◆ **Task brief**: Among the lines of the records, please find those that contain the word "color" and copy them.

◆ **Provided information**:
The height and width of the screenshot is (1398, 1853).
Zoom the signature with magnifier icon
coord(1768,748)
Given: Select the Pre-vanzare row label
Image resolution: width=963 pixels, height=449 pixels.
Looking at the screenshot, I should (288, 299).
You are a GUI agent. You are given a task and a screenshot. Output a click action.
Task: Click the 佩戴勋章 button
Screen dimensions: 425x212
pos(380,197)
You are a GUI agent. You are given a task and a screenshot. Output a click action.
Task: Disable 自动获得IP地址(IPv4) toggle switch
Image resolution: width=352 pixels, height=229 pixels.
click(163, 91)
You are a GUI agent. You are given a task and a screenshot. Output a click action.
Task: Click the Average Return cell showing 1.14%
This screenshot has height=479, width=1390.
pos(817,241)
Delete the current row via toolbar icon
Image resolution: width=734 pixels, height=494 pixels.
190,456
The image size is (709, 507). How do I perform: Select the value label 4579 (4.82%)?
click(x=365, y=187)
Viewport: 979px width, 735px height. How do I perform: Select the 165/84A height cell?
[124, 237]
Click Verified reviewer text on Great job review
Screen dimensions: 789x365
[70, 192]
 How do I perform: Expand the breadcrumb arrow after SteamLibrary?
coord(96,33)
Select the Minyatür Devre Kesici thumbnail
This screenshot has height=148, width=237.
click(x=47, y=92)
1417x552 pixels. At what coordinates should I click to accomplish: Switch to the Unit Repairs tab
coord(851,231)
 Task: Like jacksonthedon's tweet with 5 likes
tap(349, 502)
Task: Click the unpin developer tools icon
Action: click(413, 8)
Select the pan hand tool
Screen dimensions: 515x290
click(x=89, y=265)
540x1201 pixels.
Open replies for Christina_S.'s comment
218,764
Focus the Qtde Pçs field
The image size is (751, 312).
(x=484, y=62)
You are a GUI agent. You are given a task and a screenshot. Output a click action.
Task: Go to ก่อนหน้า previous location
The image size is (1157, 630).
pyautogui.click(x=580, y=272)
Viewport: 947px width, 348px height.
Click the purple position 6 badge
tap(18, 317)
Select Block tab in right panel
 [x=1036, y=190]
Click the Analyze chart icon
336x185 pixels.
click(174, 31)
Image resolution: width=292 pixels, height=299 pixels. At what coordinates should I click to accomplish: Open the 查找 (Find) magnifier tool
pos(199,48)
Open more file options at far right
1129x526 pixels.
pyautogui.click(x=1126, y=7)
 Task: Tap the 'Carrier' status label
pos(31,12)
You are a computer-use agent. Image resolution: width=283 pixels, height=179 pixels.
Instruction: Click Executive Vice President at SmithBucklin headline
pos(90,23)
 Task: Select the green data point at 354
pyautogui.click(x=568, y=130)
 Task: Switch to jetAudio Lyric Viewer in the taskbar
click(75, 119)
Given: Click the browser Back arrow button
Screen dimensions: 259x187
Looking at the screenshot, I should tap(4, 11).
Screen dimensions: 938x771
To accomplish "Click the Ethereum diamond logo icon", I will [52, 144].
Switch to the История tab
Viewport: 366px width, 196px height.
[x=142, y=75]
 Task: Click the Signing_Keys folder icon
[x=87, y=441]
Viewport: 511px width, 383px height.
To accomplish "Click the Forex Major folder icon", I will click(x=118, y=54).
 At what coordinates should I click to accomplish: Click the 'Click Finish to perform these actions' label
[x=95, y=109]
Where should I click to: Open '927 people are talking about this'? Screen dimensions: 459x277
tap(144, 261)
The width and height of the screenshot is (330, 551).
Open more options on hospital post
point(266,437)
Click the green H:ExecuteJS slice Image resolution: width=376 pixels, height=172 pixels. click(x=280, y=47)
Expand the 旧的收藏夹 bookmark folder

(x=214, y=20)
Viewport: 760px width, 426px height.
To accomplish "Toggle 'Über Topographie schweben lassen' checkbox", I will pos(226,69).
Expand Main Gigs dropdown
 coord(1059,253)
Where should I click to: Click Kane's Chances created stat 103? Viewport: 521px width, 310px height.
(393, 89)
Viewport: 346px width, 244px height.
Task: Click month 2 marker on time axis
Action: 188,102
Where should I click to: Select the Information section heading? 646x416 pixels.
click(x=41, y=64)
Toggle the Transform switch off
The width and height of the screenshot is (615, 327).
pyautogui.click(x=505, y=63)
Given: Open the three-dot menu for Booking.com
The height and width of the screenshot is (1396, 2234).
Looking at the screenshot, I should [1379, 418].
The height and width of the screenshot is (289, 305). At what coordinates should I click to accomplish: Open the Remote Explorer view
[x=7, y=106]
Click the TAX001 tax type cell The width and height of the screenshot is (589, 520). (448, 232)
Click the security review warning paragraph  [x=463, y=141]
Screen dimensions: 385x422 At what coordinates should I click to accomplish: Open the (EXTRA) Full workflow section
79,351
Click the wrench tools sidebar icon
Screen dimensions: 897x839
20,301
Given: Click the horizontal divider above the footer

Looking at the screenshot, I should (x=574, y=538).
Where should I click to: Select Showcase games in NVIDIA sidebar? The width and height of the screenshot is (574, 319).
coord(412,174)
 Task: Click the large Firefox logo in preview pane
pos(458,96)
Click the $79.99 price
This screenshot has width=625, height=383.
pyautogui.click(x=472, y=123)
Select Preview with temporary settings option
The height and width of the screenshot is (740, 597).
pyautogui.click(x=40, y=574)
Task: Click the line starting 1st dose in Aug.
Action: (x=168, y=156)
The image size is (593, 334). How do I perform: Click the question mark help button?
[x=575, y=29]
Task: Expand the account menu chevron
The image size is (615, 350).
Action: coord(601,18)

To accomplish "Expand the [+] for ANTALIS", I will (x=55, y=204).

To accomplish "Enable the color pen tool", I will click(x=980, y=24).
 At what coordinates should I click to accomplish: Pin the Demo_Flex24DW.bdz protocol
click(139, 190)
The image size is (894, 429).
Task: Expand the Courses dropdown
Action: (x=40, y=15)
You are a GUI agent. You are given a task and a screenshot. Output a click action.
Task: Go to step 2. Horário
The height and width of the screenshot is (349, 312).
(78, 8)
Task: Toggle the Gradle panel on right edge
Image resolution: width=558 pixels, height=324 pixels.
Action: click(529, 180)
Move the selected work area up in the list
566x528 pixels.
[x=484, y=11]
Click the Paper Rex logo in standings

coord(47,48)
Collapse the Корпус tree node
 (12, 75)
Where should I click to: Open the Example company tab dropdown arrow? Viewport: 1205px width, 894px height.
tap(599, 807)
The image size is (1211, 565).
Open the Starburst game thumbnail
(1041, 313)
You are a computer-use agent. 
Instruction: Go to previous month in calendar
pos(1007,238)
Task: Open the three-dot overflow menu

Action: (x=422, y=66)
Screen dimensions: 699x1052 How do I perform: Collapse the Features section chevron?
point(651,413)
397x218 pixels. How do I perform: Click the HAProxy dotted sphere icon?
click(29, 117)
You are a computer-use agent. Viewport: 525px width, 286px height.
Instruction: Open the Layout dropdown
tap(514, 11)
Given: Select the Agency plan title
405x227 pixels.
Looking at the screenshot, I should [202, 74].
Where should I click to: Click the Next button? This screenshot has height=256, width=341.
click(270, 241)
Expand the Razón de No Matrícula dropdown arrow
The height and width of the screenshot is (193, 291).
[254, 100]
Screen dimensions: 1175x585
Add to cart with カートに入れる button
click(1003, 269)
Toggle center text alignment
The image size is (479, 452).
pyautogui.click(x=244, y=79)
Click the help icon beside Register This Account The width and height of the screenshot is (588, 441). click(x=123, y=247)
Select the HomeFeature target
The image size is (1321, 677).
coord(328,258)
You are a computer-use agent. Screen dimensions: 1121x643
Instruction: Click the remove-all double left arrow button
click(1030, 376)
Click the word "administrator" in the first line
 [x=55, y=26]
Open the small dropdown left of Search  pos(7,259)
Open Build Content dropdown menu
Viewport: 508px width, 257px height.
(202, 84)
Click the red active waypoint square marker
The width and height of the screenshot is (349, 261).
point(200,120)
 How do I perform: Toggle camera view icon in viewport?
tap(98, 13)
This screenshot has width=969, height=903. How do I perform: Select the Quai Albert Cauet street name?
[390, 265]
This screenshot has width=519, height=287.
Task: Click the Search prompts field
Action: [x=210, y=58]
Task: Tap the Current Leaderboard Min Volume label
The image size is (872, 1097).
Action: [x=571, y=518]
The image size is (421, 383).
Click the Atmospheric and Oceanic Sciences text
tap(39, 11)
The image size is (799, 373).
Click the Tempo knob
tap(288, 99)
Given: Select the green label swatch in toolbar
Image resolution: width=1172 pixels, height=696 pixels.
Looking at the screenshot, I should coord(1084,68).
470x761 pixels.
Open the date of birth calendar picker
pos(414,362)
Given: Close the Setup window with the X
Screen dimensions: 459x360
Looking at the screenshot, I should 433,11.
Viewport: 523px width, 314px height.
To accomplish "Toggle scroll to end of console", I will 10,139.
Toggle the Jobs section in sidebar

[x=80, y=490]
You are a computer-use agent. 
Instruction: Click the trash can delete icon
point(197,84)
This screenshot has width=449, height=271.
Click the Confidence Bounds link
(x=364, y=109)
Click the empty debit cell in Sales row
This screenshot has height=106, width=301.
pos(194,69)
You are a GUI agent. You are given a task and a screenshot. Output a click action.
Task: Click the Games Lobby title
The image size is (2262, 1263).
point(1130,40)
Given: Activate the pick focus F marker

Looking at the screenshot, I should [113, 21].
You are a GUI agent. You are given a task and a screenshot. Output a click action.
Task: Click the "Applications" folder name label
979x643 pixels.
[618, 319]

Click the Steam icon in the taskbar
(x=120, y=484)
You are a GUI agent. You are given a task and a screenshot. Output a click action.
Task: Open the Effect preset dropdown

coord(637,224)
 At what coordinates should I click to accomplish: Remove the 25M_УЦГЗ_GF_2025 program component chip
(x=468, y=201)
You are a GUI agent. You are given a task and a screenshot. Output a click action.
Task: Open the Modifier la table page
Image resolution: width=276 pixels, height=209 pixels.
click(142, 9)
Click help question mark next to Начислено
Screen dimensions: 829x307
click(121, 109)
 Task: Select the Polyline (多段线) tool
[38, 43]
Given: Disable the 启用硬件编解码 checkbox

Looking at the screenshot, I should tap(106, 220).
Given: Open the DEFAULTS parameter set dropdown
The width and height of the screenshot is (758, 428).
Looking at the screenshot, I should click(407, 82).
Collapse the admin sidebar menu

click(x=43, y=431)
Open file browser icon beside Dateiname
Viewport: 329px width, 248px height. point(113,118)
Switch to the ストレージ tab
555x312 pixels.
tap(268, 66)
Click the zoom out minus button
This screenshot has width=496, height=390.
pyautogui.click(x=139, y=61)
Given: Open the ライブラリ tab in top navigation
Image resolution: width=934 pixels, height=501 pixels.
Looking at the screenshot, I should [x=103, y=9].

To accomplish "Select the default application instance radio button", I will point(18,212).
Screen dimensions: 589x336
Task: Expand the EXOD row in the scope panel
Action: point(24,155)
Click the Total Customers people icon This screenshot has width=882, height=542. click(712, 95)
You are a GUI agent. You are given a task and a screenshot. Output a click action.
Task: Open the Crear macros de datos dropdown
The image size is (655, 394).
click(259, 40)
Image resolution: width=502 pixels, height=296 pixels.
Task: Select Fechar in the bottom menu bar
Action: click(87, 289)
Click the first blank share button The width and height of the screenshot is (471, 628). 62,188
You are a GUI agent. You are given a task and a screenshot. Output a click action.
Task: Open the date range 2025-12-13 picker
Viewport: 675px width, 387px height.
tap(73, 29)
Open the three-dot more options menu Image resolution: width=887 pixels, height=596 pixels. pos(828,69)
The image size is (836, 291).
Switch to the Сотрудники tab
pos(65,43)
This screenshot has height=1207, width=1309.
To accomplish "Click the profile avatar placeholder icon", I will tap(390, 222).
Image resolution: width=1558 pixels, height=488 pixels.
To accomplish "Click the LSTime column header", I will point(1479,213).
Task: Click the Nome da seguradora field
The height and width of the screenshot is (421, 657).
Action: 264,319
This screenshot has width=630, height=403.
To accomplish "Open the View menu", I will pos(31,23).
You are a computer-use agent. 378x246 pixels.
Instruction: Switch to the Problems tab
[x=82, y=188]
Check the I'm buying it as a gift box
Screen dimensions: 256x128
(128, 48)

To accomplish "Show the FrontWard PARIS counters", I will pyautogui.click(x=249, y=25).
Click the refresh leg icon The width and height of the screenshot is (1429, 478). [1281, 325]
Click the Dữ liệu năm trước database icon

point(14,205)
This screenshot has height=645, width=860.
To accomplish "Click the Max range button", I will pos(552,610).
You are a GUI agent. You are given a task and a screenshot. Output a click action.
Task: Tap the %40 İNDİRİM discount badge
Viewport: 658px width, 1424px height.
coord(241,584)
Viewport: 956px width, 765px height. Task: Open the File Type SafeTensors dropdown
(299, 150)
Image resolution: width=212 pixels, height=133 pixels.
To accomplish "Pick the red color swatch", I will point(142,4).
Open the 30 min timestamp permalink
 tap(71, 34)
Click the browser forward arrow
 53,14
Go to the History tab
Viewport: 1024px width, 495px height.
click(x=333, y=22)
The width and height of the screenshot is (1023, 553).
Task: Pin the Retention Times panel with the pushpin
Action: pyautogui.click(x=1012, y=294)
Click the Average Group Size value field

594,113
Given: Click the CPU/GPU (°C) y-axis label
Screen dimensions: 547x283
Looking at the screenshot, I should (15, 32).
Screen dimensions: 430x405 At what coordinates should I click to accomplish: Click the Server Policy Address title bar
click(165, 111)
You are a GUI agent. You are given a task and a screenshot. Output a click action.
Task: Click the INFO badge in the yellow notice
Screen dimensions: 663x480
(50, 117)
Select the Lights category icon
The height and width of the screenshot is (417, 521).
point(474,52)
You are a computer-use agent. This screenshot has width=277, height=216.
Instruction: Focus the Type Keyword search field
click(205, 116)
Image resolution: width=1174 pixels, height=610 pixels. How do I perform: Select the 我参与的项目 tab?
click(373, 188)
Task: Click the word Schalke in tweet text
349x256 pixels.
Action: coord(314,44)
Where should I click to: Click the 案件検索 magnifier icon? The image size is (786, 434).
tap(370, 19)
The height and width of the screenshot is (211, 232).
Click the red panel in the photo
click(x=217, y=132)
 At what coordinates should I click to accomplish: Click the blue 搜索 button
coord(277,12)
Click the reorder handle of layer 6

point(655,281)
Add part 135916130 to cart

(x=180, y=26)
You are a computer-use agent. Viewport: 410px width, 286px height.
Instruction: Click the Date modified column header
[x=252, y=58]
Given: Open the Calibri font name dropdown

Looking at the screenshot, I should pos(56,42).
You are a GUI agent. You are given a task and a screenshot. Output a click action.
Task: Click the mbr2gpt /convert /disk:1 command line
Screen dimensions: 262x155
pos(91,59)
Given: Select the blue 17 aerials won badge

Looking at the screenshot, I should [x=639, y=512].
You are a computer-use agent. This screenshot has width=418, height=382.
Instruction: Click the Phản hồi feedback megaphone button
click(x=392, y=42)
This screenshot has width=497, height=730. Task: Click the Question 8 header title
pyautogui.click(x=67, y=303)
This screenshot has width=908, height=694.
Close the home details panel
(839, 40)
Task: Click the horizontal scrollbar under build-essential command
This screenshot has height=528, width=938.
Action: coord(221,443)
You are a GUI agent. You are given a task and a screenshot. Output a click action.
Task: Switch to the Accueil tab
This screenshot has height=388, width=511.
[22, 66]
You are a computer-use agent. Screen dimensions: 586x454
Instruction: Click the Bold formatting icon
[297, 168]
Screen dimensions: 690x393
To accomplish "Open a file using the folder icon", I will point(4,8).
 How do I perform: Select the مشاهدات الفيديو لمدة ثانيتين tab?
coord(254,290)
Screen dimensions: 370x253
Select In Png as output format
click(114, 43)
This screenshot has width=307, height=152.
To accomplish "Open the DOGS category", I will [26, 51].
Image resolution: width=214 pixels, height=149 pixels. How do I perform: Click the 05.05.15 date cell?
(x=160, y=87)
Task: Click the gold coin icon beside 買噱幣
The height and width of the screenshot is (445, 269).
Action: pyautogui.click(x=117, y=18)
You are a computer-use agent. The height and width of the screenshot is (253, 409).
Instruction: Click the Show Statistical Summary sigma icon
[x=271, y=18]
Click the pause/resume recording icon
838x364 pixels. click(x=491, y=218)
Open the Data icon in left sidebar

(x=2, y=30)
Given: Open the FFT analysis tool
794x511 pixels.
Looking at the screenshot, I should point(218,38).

◆ **Result for this task**:
To accomplish "Enable the color pen tool", I will click(x=980, y=24).
To accomplish "Pick the red color swatch", I will point(142,4).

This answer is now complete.